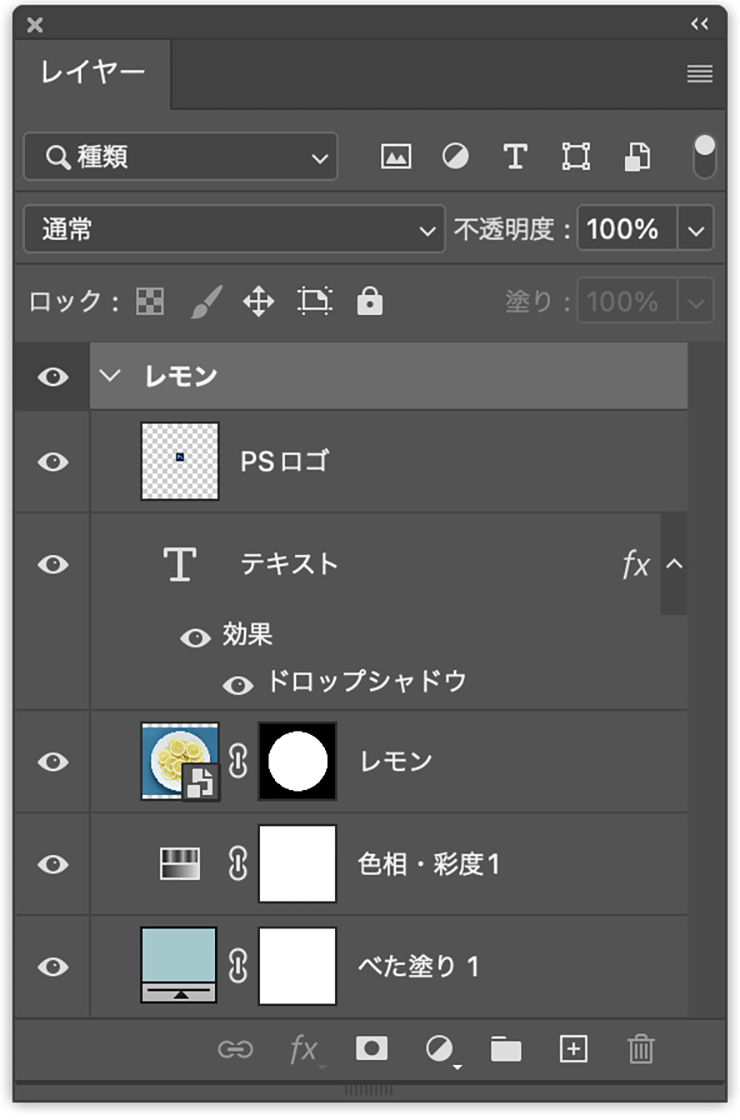Open the Layers panel menu
The width and height of the screenshot is (740, 1120).
[x=699, y=73]
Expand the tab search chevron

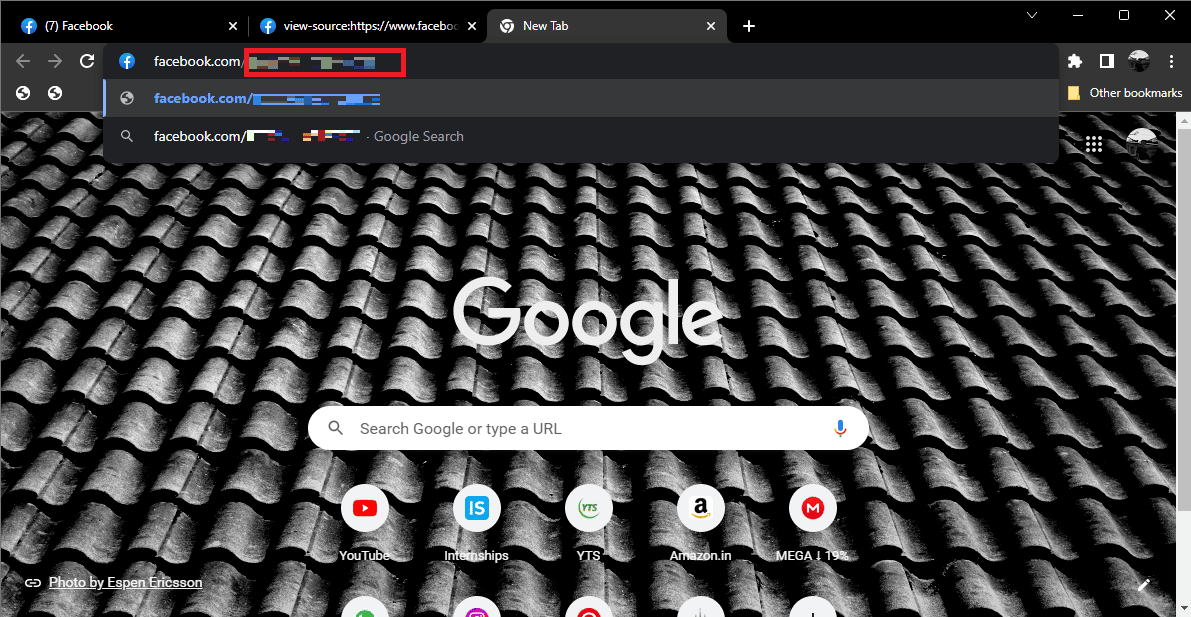[1031, 15]
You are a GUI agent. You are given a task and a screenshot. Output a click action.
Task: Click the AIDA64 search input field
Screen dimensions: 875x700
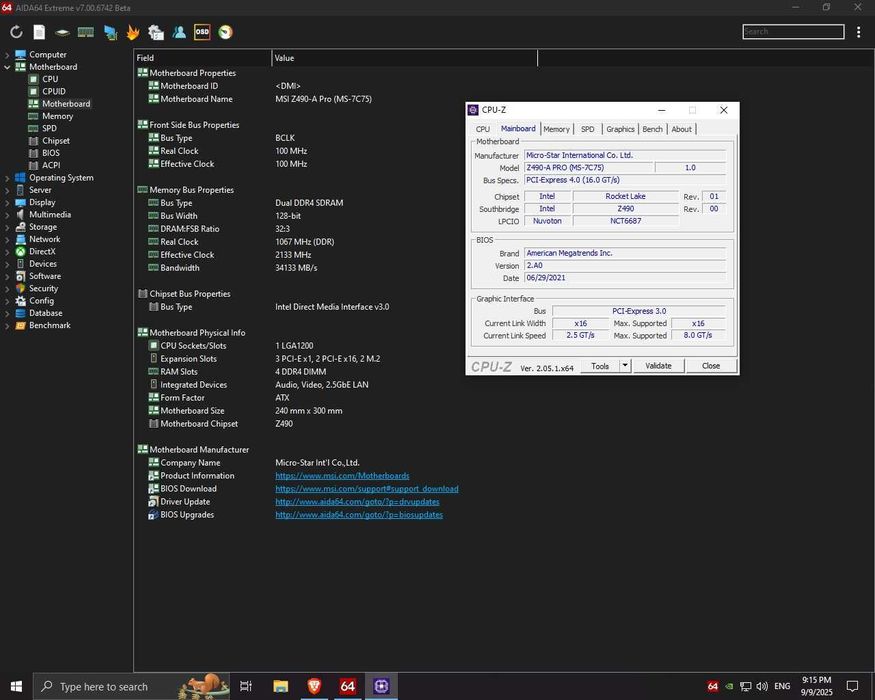point(793,32)
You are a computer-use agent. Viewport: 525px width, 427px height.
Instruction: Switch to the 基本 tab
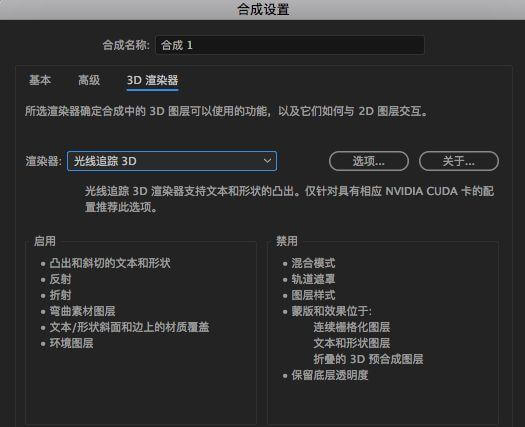(40, 80)
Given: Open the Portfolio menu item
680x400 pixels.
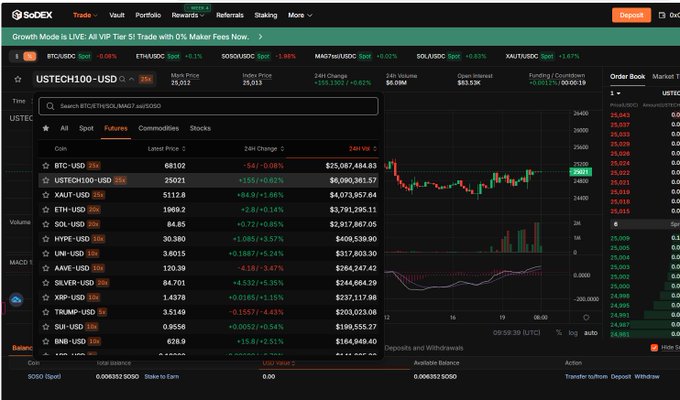Looking at the screenshot, I should coord(148,15).
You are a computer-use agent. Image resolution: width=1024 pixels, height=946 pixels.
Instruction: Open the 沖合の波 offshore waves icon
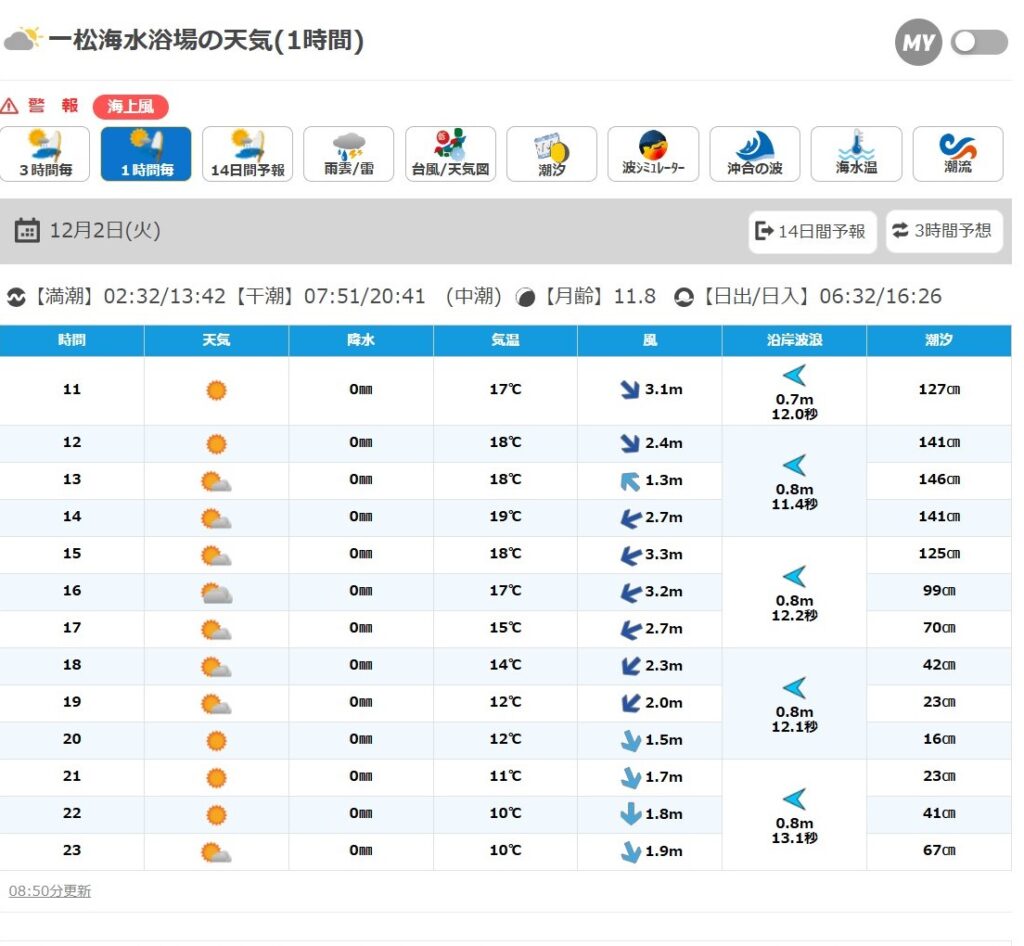click(754, 154)
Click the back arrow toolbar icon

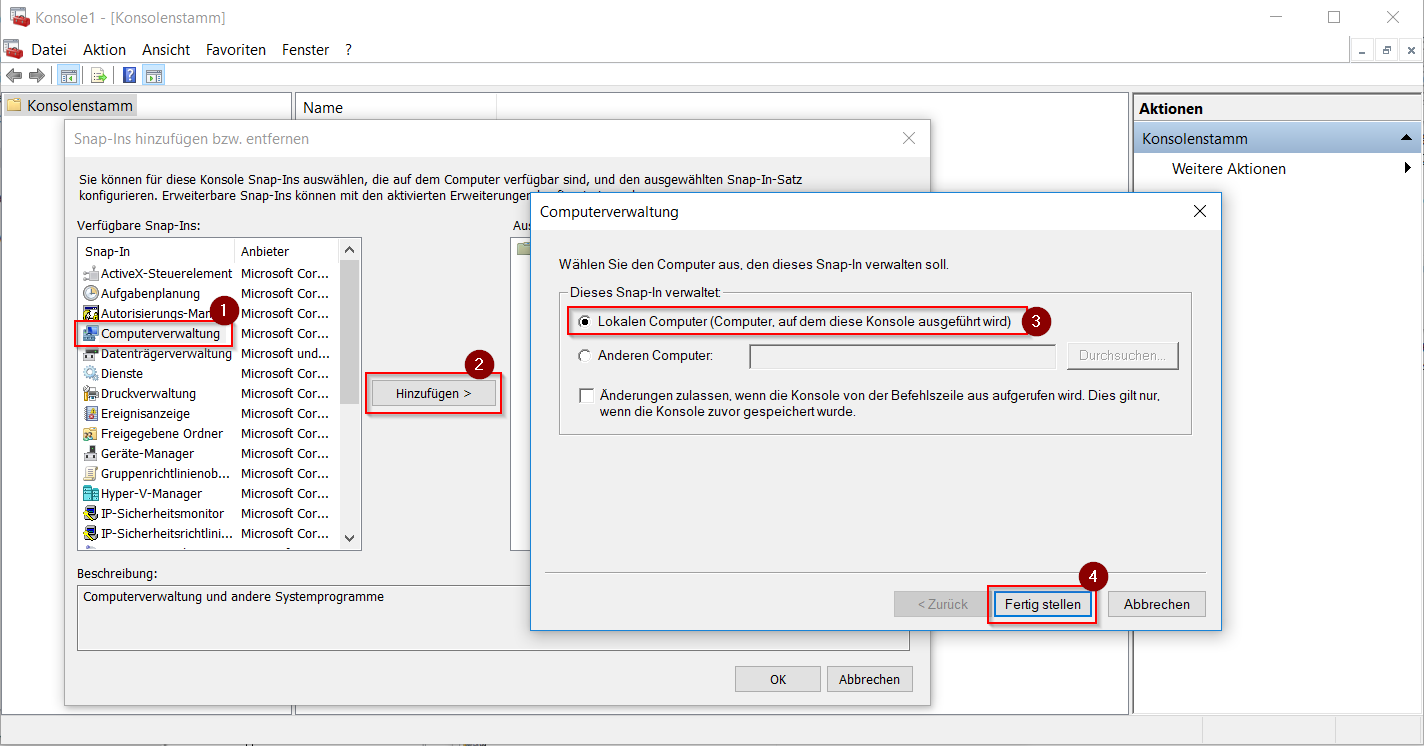(14, 75)
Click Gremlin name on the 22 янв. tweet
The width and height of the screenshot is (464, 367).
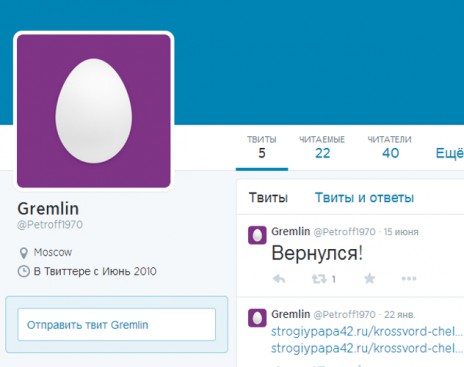coord(291,314)
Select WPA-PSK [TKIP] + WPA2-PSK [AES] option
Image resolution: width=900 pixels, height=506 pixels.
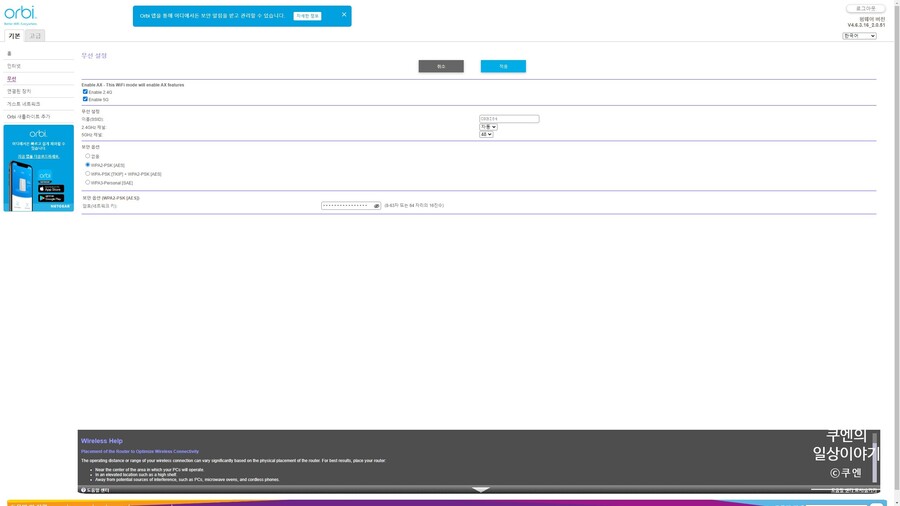[88, 174]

▶ **What you need to do**
Out of the data above, return each line where the word "computer" can be found.

▶ **Exercise response**
You are a computer-use agent. Viewport: 525px width, 427px height.
You are a computer-use agent. Image resolution: width=1024 pixels, height=946 pixels.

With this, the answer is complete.